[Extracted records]
___
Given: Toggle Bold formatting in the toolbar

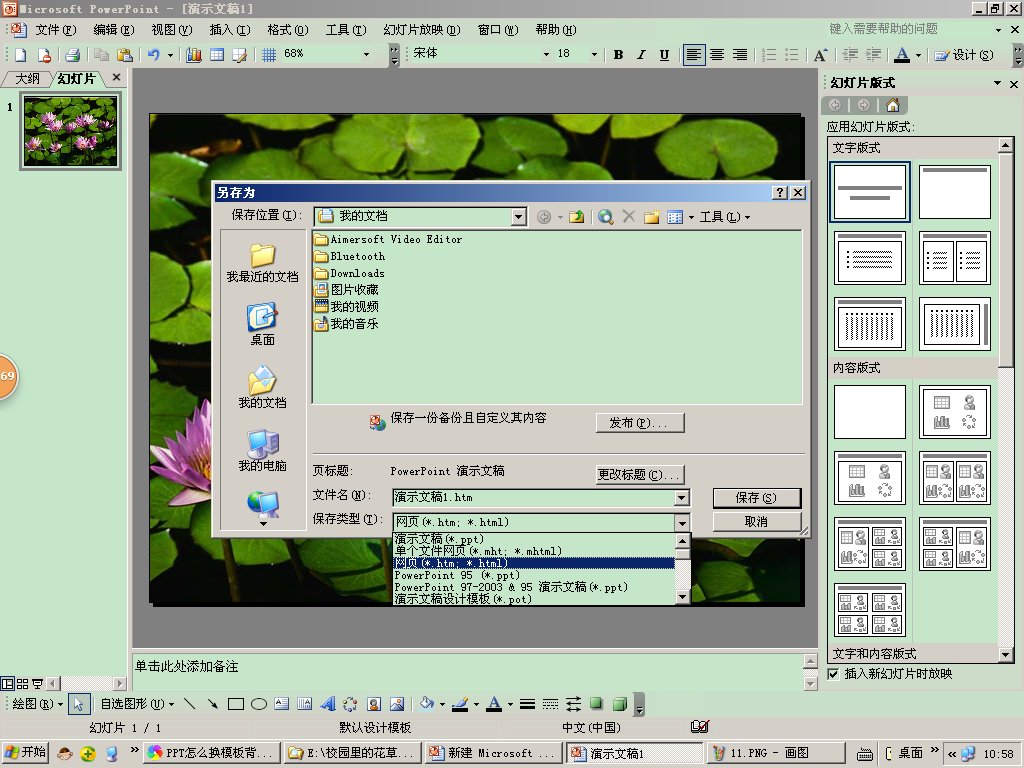Looking at the screenshot, I should (x=618, y=55).
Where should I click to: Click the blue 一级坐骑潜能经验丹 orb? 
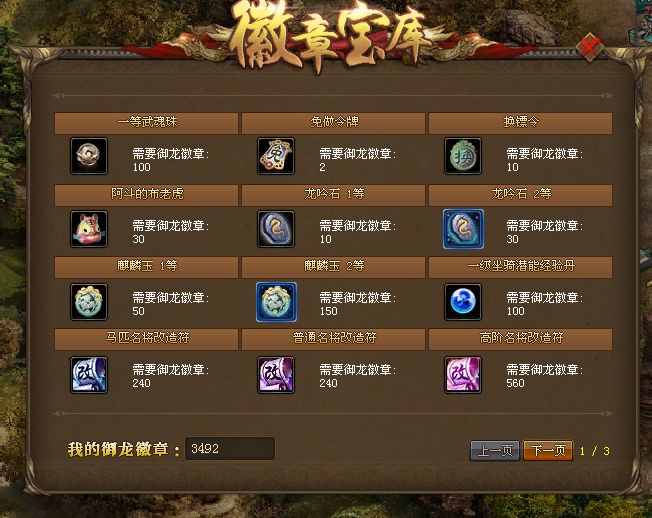(463, 302)
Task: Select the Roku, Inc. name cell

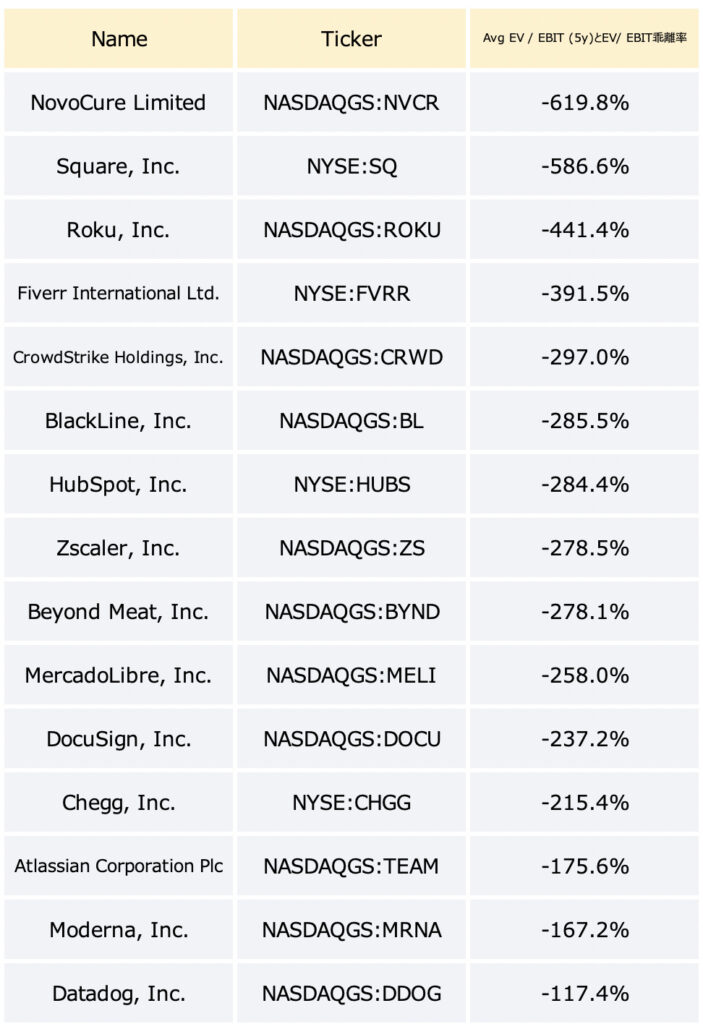Action: [118, 230]
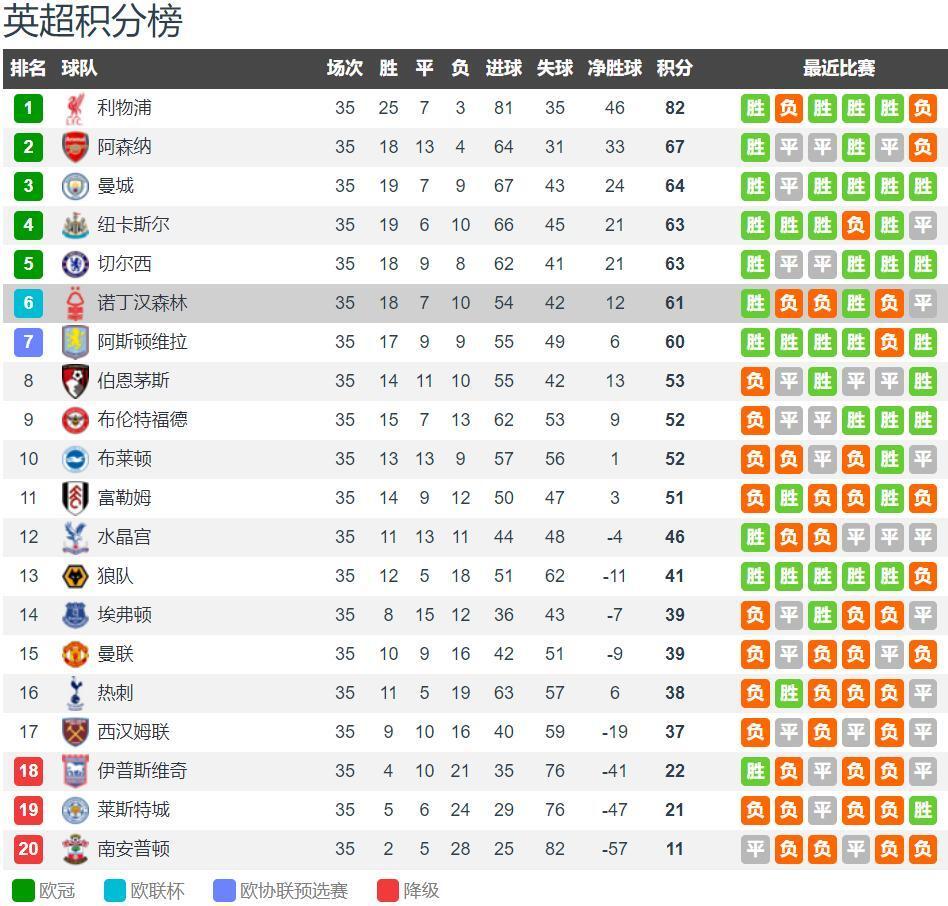Image resolution: width=948 pixels, height=906 pixels.
Task: Sort table by 积分 column header
Action: pos(674,68)
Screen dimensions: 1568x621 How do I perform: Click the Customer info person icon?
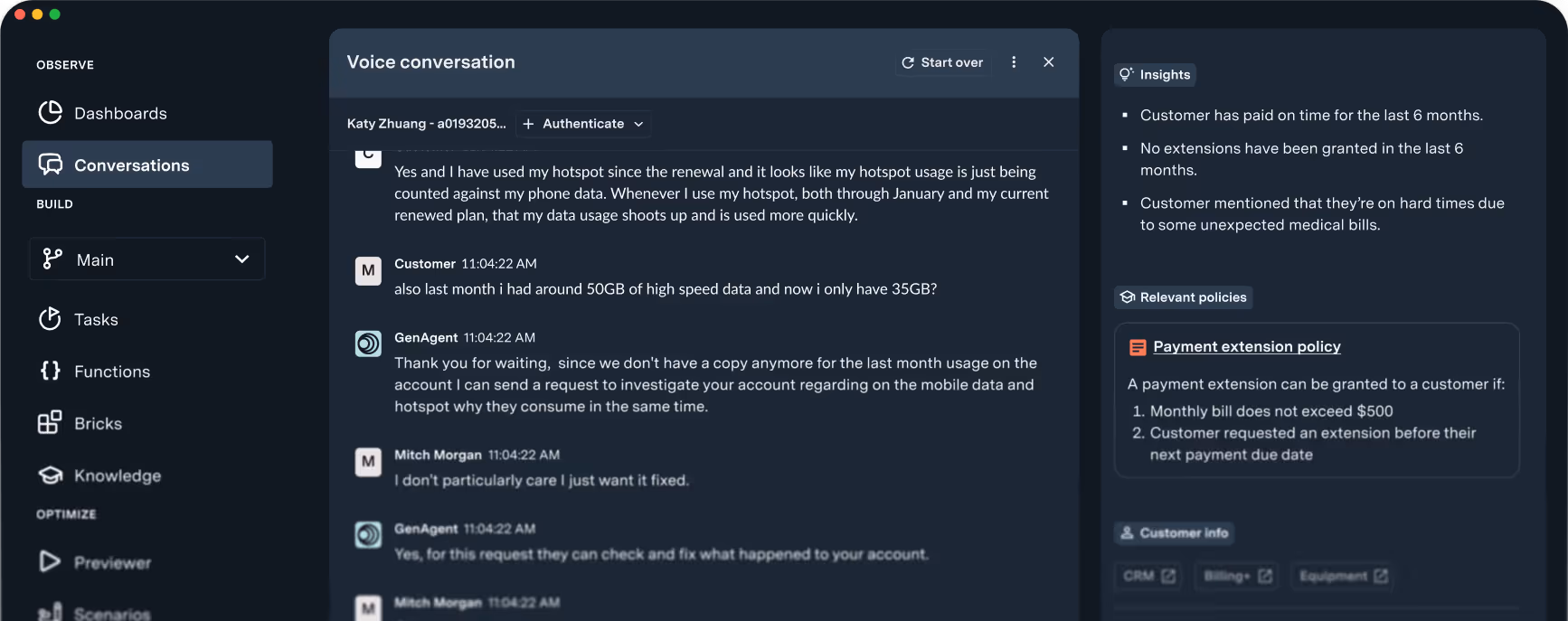coord(1127,533)
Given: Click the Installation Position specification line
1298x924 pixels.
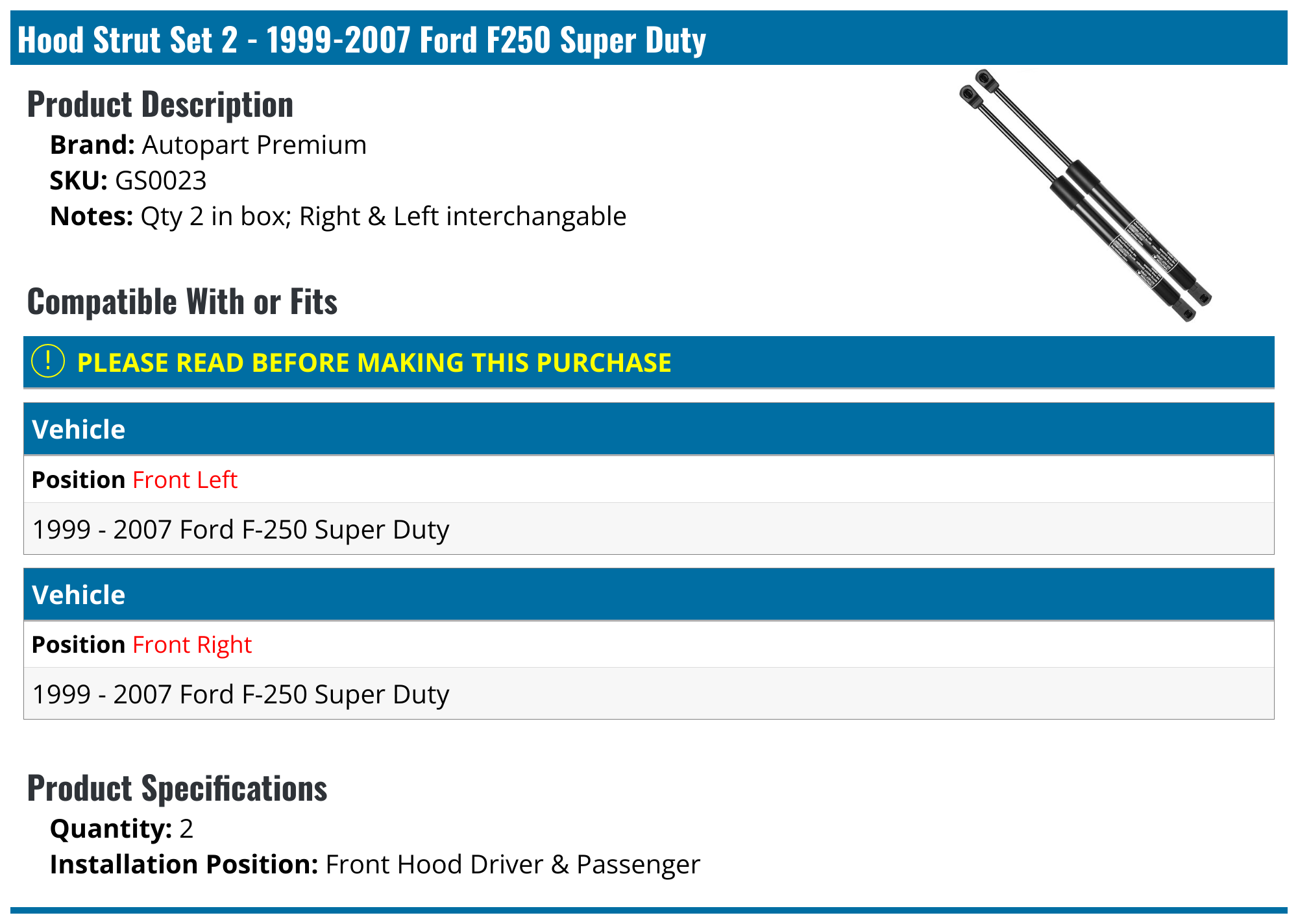Looking at the screenshot, I should coord(375,865).
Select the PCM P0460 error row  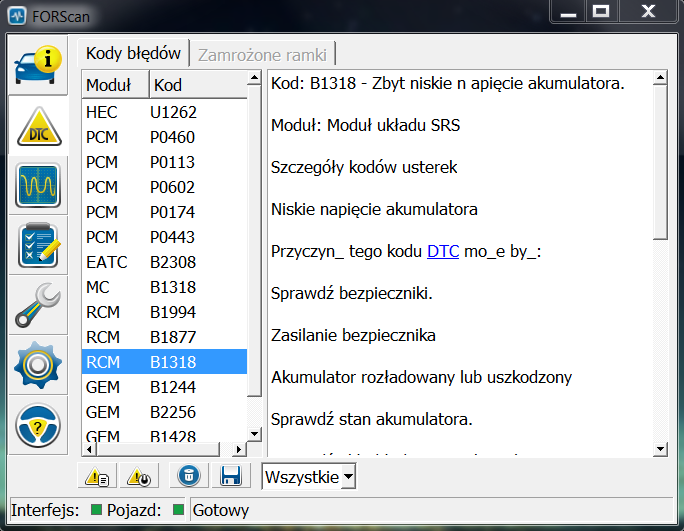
___
• TASK REQUIREMENTS
Using the entries above, transcribe every line from the line containing "Task: Select the Roku, Inc. name cell" through the line containing "Given: Click the". Do not copy pictures.

• EXPECTED ANSWER
Task: Select the Roku, Inc. name cell

Action: [118, 230]
Image resolution: width=948 pixels, height=906 pixels.
Task: Sort table by 积分 column header
Action: pos(674,68)
Screen dimensions: 1568x621 How do I perform: Click the Customer info person icon?
coord(1127,533)
Given: Click the Installation Position specification line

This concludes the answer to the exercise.